Par ailleurs, le secteur privé autorise davantage le travail à distance que le secteur public. Ainsi, 40% des employés du privé sont autorisés à travailler à distance contre 33% de ceux qui sont actifs dans le secteur public. En effet, l’organisation du travail au sein des administrations est en général davantage réglementée que celle des entreprises privées qui disposent d’une plus grande marge de manoeuvre pour leur organisation interne.
Du télétravail comme facilité au télétravail par défaut
Cependant, la pandémie de Covid19 nous projette dans une nouvelle réalité : la généralisation du travail à distance, alors que ce dernier n'était jusqu'ici qu'un outil de management parmi d'autres.
Depuis le lundi 16 mars, nous vivons un test à une échelle inédite de la collaboration en ligne, avec toutes les interrogations que cela soulève en termes de capacités :
- de nos infrastructures technologiques ;
- d'appropriation de nouveaux outils dans l'urgence ;
- d'adaptation et d'agilité.
Les leçons du confinement seront précieuses pour l'avenir. Dans un dossier récent, le consultant Gartner a identifié les principaux défis en termes de management que soulève le télétravail à grande échelle :
- L'absence préalable, ou le manque d'appropriation des technologies collaboratives.
- L'inconfort de changer ses habitudes de travail en utilisant des outils parfois peu ou pas maîtrisés.
- Le maintien du lien, de la confiance et de la performance, dans un nouveau contexte de travail.
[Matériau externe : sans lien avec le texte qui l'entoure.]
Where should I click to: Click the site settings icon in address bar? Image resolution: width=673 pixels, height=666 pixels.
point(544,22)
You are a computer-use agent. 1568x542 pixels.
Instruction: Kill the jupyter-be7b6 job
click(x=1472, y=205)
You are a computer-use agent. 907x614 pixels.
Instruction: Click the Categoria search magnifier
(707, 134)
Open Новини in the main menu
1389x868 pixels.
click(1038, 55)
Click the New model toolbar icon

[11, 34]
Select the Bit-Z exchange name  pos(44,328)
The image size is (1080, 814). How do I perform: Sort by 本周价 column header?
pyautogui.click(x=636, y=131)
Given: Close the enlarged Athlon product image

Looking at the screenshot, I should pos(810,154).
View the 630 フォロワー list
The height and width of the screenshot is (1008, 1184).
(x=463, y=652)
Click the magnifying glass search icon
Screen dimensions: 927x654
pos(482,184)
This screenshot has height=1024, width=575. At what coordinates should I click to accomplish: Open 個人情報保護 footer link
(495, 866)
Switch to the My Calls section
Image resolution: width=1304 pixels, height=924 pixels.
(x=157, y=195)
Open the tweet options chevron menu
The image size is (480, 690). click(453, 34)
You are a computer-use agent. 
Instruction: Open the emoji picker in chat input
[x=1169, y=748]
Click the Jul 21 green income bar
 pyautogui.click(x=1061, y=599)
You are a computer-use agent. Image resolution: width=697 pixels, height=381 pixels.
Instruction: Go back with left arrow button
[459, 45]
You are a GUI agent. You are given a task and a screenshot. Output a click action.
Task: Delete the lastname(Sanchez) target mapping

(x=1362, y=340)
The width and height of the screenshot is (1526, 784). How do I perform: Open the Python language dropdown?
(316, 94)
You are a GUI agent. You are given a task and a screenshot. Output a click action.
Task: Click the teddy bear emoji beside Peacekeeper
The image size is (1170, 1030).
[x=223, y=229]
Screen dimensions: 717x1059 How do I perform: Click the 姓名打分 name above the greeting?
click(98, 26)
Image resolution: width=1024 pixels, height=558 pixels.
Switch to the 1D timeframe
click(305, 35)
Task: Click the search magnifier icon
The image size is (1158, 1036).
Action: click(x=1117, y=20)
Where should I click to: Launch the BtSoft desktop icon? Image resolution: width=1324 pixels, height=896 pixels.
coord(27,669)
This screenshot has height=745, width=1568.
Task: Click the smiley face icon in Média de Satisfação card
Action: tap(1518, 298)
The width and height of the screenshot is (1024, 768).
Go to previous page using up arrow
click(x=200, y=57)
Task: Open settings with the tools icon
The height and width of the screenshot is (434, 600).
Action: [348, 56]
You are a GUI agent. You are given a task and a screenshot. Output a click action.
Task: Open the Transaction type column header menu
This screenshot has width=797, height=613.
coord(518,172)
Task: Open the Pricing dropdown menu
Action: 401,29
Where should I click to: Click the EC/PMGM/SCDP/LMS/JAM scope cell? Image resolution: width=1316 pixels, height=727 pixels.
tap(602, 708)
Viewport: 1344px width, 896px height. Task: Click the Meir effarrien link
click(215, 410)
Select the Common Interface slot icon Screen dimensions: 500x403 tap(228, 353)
Ces défis sont considérables. De nouvelles règles dans l'organisation du travail, de nouveaux indicateurs de performances et de nouvelles habitudes liées au "vivre ensemble à distance" devront être rapidement adoptés par les entreprises.
La crise sanitaire sera probablement l'occasion d'un saut technologique, mais elle risque également de creuser la fracture numérique entre les entreprises "technophiles" et celles qui, par la nature de leurs activités ou encore par un manque de compétences et de moyens, n'auront pas pu tirer profit de la généralisation temporaire du travail à distance.
A ce sujet, à l'occasion notamment de ses baromètres de maturité numérique, l'Agence du Numérique souligne systématiquement combien le suivi et l'accompagnement des entreprises à la transformation numérique, ainsi que la formation continue, sont cruciaux pour permettre à un maximum d'entreprises de prospérer dans notre économie toujours plus digitalisée.